St Louis County Prosecutor Says No More Warrants for Misdemeanors or Certain Felonies- Summons Only

 In Politics

Blue Lives Matter reports that newly sworn in St Louis County Prosecutor Wesley Bell says his office will no longer issue warrants for any misdemeanor or Class D and E Felonies. There are some exceptions, but the police union is not happy with the plan and are hoping he will reconsider – the plan places people at risk.

“The St. Louis County Police Association hopes that Mr. Bell reconsiders these changes which immediately impact St. Louis County’s most vulnerable people, specifically, women and children…Law enforcement agencies throughout St. Louis County must now enforce the laws with one hand tied behind their backs.
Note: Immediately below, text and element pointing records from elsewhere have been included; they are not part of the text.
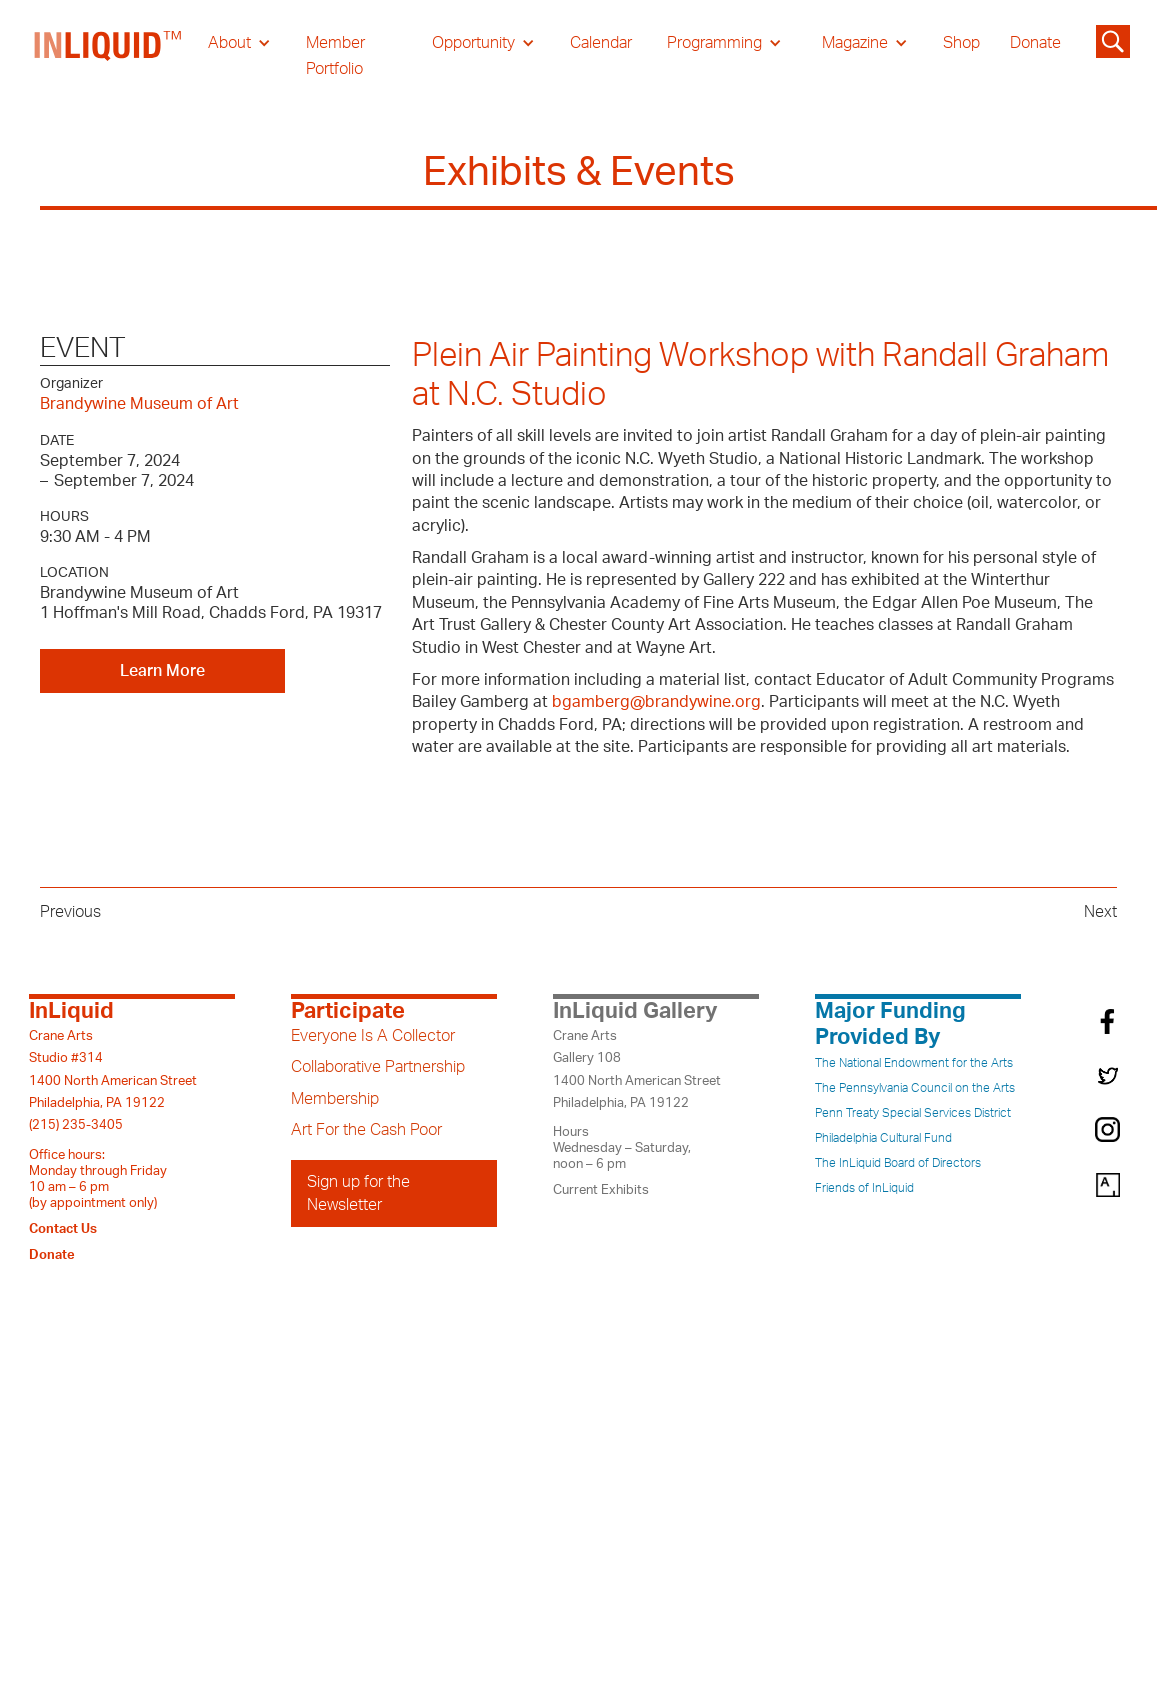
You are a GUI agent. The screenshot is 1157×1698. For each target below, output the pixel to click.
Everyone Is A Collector (373, 1036)
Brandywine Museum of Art (139, 404)
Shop (961, 43)
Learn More (162, 671)
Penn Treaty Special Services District (913, 1113)
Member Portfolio (335, 56)
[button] (239, 43)
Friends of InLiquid (864, 1188)
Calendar (601, 43)
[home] (109, 56)
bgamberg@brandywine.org (656, 702)
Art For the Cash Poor (366, 1130)
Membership (335, 1099)
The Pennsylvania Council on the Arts (915, 1088)
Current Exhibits (601, 1190)
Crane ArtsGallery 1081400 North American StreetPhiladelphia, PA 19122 (637, 1069)
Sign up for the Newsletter (358, 1193)
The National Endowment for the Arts (914, 1063)
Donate (1035, 43)
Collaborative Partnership (378, 1067)
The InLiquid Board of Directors (898, 1163)
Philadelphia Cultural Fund (883, 1138)
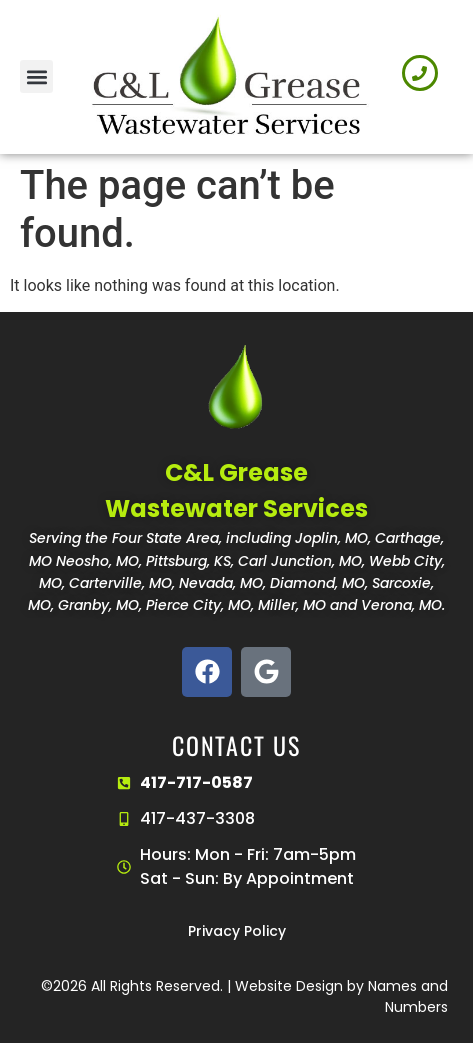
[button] (36, 76)
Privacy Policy (237, 931)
Many of the crimes for ‘summonses’ rather than arrest warrants includes shockingly heinous offenses.” Joe Patterson, President  of the Police Union in a statement 

Some of the crimes for which the prosecutor will no longer issue warrants are:  second-degree rape, fourth-degree child molestation, sexual contact with a student, possession of child pornography, abuse/neglect of a child, second-degree burglary, and second-degree domestic assault, according to KSDK.

Summonses are “promises” to appear on a certain date. Warrants allow a person to be arrested physically. Relying on criminals to show up in court on a promise is not the wisest move.

If someone assaults a victim, but is not arrested, only given a piece of paper to appear in court, how does that protect the victims from retaliation? It doesn’t.  There are a few exceptions to the prosecutor’s memo.

The exceptions as reported by KSDK

For misdemeanors, if the victim of the crime has signs of a physical injury or if the suspect is a danger to a witness or victim, prosecutors can request arrest warrants or cash bond. [Note: for most of the charges listed above, this would be the case. Does Mr. Bell realize that?]

For class D and E felonies, prosecutors can request arrest warrants or cash bond if the suspect is a threat to a witness or victim, has more than one prior conviction involving the same victim or has failed to appear in court twice in the last two years. Those failures to appear in court must have been in an effort to avoid prosecution. Examples include evading police upon arrest or using an alias in a police encounter.

Do criminals “accidentally” avoid  prosecution? Isn’t that for a judge to decide in open court?

What is his reasoning? 

It appears as we read his memo that he is trying to  get rid of “overcharging” of a suspect, among other things. They plan to only prosecute what is proven beyond a reasonable doubt, not offenses that are based solely on probable cause. Probable cause is the generally accepted criteria for charging someone in every state.

Persons still in jail  at a bond hearing are assumed to be unable to pay and an “alternative” to their incarceration has to be done. They aren’t to be allowed to ask the judge for additional money as a condition of release. Must be the “kinder, gentler”  prosecutors.

Mr. Bell’s memo is preliminary, and subject to input from other employees. But it appears that there are some flaws in his reasoning, the chief being that criminals rarely do what they’re told by a court.